| MATERIAL PROVIDED |
════
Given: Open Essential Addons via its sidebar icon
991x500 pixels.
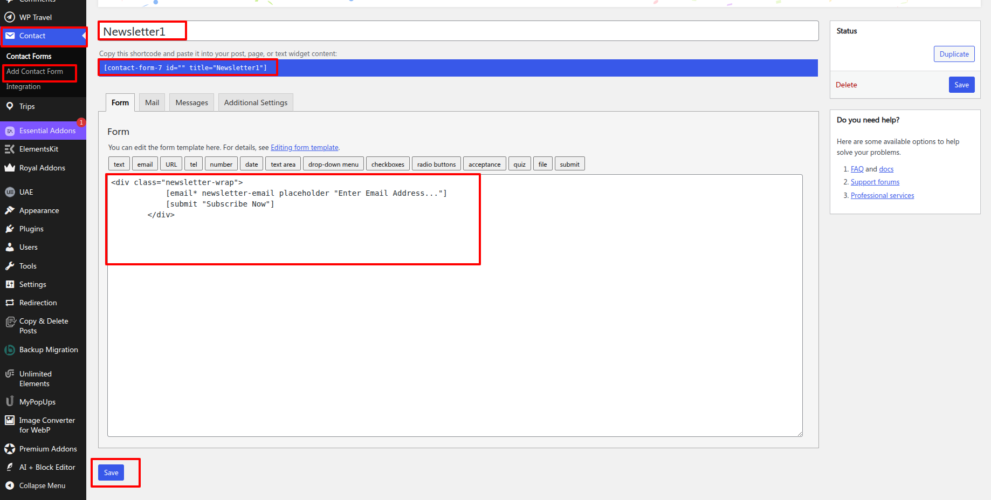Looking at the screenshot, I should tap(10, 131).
════
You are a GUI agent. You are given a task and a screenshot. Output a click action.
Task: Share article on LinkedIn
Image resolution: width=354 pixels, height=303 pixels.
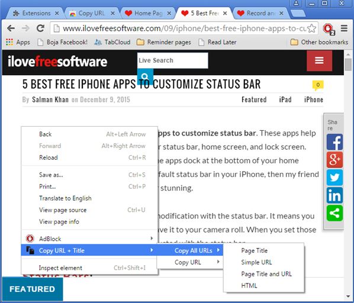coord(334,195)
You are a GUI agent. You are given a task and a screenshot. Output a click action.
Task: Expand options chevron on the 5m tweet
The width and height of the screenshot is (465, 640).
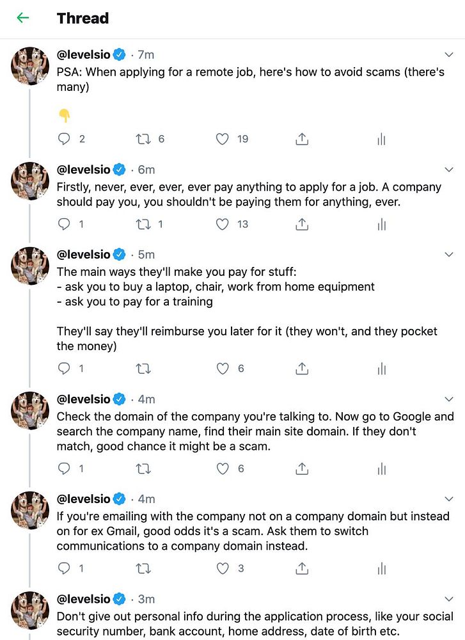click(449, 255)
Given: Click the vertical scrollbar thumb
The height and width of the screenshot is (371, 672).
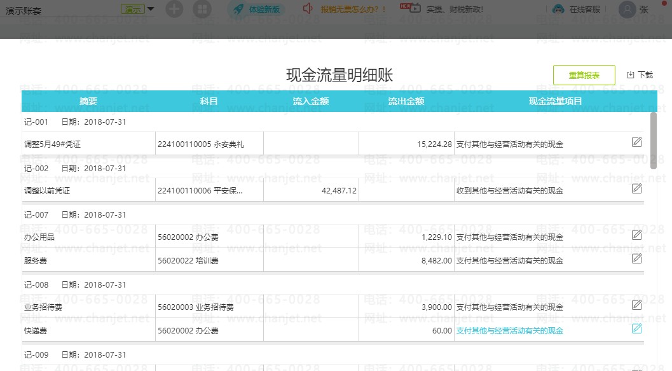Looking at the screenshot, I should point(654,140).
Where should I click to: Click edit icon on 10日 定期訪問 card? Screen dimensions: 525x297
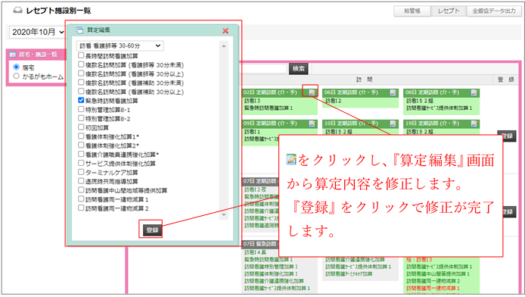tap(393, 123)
════
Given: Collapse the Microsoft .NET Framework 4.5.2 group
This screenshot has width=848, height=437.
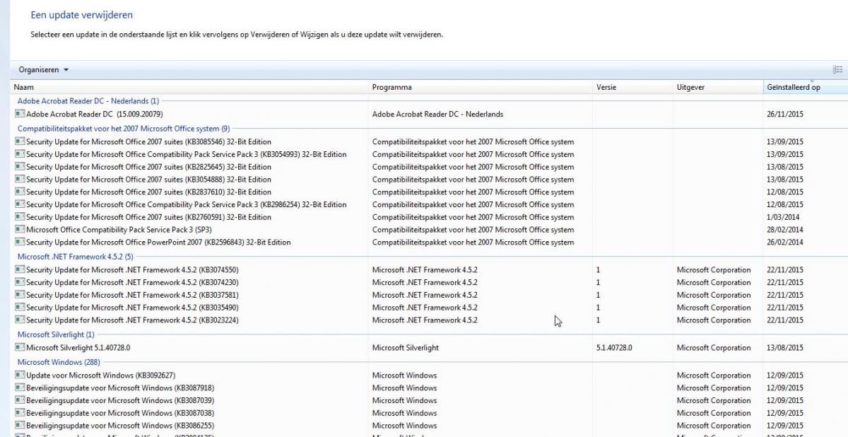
════
| ABOUT THIS TASK |
Only the lines above from the one with "Given: Collapse the" up to and including the one with "This screenshot has width=848, height=437." should be repeated, exactly as written.

| SOLUTION |
Given: Collapse the Microsoft .NET Framework 4.5.2 group
This screenshot has width=848, height=437.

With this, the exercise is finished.